Kellerman is open about the firm's strategy this year: keep to its corporate-tech specialisms. Its top priority, though, is to build up its technology transfer practice, targeting those businesses emerging from an academic environment which have little more than patent applications to their name.
"We've found ourselves very involved in commercialisation of the universities, representing companies spun off from the universities," he says. BHD partners Kate Eavis and Mark Haftke (late of KLegal) have been targeting institutions such as Warwick, Bristol, Glasgow, Imperial College and, of course, Oxford. It is not an area that has been well colonised by law firms, and certainly not by any with a US capability in finance-raising.
The model is obvious: both Brobeck and Hale and Dorr have had years of experience of bringing companies to market, particularly given the two firms' proximity to academic powerhouses Stanford University and MIT respectively. Hale and Dorr advised on no fewer than nine public offerings in the life sciences sector in 2001, along with a whole slew of second and third-round financings.

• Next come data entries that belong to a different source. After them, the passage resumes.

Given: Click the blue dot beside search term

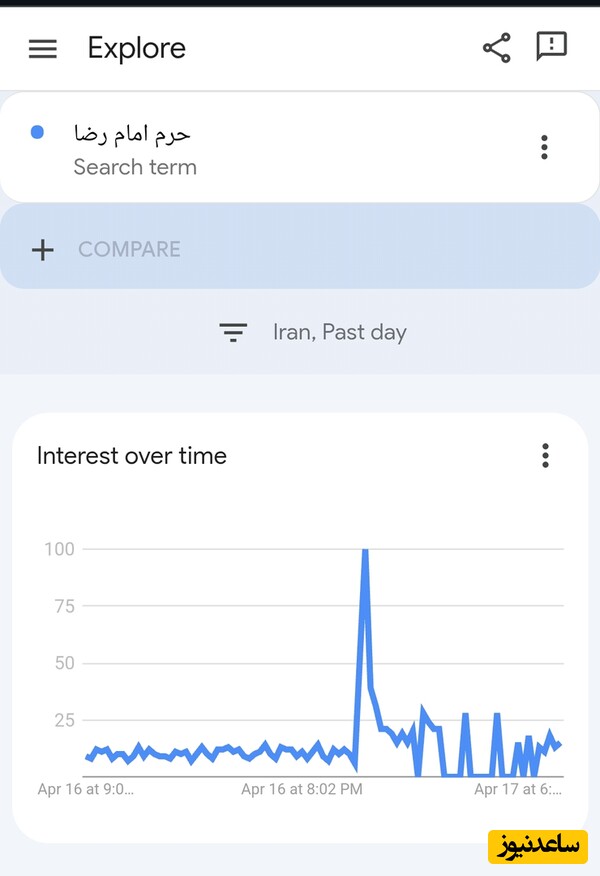Looking at the screenshot, I should (37, 132).
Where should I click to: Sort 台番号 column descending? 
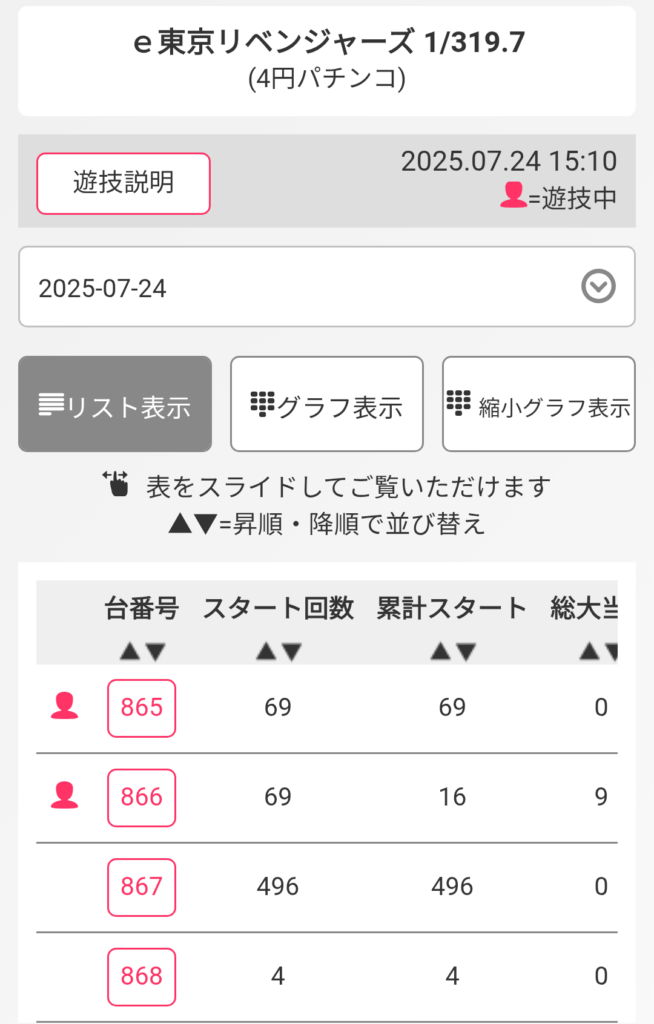[155, 651]
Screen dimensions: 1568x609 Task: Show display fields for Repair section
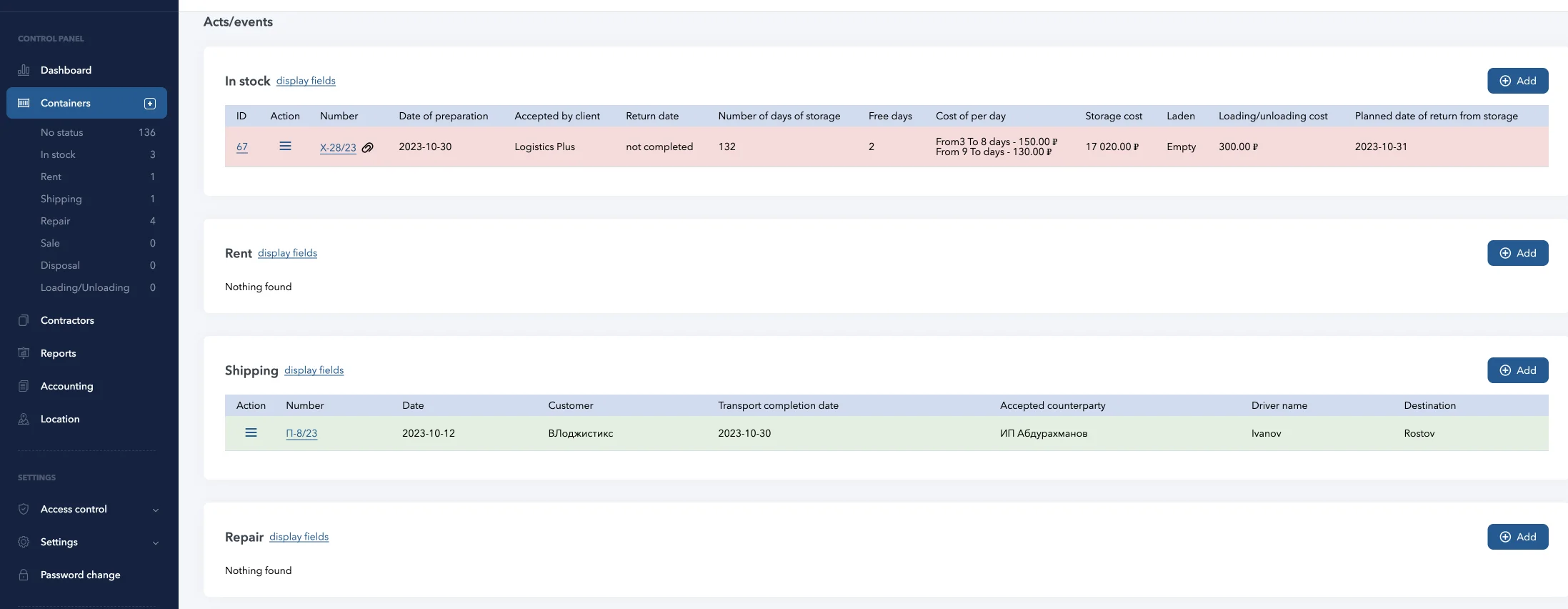click(x=299, y=537)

What BHD lacks, though, is a serious IP litigation or regulatory capability, where the likes of Bristows will continue to win out. Kellerman admits that building an all-round commercial practice to support the firm's ambition will take some time.
"You've got to have a long-term vision," he says, in the tone of a man who has seen enough hype to last a lifetime.
"It's going to take 10 years. It can't happen overnight." he says. And with that, the Brobeck survivor pads away down the corridor.